Six-month-old lion cub arrives at South African sanctuary after being rescued

South AfricaFreya, a 6-month-old lion cub rescued from the trade in wild animals in the Lebanontook her curious nose out of her carrier and sniffed the air. Satisfied, she took her first steps in her new home in a sanctuary of South Africa.

Freya’s relocation to Drakenstein Lion Park is only partially successful.

He will never live as a lion in the wild. Drakenstein, which has taken in other lions from zoos and circuses in France, Chile, Romania and elsewhere, has given him lifelong shelter. Some have horrific stories of abuse, as noted on signs at the sanctuary: Ares was blind and abandoned when he was rescued. Brutus had been beaten so badly that his jaw was fractured.

But as Freya settles into her new life on the Drakenstein, animal rights groups have once again drawn attention to South Africa’s contradictory stance on the species that often symbolises African wildlife.

South Africa, with an admirable reputation for conservation and ethical sanctuaries such as Drakenstein, also has a thriving captive lion business where the big cats are bred for pets and other purposes, but also for killing in “canned hunting” experiences or for the lion bone trade.

South Africa has a special CITES permit to export lion bones and skeletons, primarily to Southeast Asia for use in traditional medicine. Canned hunting, in which lions are hunted and shot in enclosures with no chance of fair chase or escape, is also legal.

Animal rights groups have been pushing for an end to captive lion breeding. The South African government recently announced plans to shut down the industry, which is expected to take two to three years if there are no legal challenges.

There are over 300 captive lion facilities in South Africa with over 7,000 lions.
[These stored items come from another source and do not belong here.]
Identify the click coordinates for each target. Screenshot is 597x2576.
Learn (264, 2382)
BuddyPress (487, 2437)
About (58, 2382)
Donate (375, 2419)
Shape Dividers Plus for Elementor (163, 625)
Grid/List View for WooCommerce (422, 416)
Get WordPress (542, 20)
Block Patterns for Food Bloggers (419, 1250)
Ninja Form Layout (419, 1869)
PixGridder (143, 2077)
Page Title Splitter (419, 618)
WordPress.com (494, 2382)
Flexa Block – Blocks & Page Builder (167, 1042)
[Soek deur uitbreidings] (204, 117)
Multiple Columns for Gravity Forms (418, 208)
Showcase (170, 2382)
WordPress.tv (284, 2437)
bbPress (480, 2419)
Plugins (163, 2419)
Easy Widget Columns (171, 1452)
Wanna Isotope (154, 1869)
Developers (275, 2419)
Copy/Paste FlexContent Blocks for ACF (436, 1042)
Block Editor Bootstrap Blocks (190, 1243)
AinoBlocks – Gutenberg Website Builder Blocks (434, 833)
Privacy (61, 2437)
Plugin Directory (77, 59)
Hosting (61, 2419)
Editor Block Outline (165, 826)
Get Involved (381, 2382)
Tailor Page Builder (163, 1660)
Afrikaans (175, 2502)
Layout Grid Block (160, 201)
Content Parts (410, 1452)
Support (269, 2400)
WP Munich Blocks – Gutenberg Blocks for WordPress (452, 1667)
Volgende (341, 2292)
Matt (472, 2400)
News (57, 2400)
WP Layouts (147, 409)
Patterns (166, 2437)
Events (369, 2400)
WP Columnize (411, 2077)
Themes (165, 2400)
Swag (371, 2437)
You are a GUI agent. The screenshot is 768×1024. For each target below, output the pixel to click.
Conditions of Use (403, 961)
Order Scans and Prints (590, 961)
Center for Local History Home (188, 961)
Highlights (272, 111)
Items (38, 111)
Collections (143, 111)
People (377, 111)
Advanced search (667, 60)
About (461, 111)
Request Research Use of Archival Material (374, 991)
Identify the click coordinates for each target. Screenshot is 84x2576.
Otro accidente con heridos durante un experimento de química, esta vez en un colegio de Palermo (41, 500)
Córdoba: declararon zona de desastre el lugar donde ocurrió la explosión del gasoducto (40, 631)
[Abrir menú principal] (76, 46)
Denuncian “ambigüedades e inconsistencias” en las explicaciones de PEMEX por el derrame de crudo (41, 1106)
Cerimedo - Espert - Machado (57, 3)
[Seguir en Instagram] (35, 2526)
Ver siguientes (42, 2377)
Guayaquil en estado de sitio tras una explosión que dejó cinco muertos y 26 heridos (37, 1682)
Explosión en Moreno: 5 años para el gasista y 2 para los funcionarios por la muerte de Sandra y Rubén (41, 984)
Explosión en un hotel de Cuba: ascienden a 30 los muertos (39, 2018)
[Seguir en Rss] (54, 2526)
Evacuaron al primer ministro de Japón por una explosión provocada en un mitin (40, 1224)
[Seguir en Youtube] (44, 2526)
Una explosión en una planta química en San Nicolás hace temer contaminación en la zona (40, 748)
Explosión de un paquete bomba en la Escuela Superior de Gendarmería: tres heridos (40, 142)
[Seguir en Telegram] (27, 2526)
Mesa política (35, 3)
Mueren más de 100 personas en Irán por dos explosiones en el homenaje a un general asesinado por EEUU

This is double the number of lions in the wild in South Africa. Anti-lion campaigners say it should be made clearer to visitors that the vast majority of South African lions live in cages in the world’s largest captive lion industry.

As for Freya, her rescuers hope she will eventually bond and live in the same enclosure as Pi, a male cub they believe to be her brother who was brought from Lebanon in April.